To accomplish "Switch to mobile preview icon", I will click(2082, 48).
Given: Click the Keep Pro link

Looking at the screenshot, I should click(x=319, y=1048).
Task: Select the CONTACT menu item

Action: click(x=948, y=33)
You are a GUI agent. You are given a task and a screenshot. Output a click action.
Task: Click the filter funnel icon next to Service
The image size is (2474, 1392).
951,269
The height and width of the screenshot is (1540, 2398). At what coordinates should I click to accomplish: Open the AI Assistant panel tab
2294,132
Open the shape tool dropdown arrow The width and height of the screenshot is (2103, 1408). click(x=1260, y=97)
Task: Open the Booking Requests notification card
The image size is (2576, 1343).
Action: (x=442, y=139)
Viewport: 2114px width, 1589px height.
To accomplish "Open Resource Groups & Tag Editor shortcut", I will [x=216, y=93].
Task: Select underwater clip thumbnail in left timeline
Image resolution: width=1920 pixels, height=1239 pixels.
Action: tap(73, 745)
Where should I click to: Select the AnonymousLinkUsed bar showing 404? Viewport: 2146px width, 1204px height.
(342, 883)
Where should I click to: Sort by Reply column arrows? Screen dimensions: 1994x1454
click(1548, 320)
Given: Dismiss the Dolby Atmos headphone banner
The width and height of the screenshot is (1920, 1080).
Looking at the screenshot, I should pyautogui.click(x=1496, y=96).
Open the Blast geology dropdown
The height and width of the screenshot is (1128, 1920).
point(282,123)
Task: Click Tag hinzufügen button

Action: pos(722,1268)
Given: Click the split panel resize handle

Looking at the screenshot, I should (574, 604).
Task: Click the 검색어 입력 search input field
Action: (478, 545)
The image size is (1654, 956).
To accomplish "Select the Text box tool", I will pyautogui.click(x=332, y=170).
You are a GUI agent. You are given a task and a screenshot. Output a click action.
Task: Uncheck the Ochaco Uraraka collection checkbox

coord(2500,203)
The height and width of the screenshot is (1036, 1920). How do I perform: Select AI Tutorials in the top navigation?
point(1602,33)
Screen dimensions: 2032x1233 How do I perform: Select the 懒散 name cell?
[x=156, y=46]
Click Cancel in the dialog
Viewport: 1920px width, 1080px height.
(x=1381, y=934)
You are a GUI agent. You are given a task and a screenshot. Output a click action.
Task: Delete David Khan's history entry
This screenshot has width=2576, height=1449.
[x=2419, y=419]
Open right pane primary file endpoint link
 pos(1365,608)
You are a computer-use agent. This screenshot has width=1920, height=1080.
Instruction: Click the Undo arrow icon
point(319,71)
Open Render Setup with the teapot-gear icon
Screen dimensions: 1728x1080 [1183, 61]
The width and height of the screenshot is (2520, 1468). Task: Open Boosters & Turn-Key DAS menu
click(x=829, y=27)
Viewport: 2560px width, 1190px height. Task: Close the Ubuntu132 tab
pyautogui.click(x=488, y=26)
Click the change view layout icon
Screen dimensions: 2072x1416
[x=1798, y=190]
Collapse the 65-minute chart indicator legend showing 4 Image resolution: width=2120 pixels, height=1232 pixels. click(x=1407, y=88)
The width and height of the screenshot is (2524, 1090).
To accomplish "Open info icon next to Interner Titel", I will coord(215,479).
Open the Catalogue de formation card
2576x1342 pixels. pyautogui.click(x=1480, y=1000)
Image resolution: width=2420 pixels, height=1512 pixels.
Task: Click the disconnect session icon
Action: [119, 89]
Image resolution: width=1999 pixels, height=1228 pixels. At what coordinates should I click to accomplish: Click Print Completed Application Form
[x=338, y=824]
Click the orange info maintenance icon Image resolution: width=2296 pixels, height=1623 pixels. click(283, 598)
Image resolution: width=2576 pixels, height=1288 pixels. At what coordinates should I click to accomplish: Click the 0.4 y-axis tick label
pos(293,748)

--*--

Wherever a line of the data above contains "will", copy that line.

Completed exercise
To accomplish "Switch to mobile preview icon", I will click(2082, 48).
To accomplish "Open Resource Groups & Tag Editor shortcut", I will [x=216, y=93].
To accomplish "Select the Text box tool", I will pyautogui.click(x=332, y=170).
To accomplish "Open info icon next to Interner Titel", I will coord(215,479).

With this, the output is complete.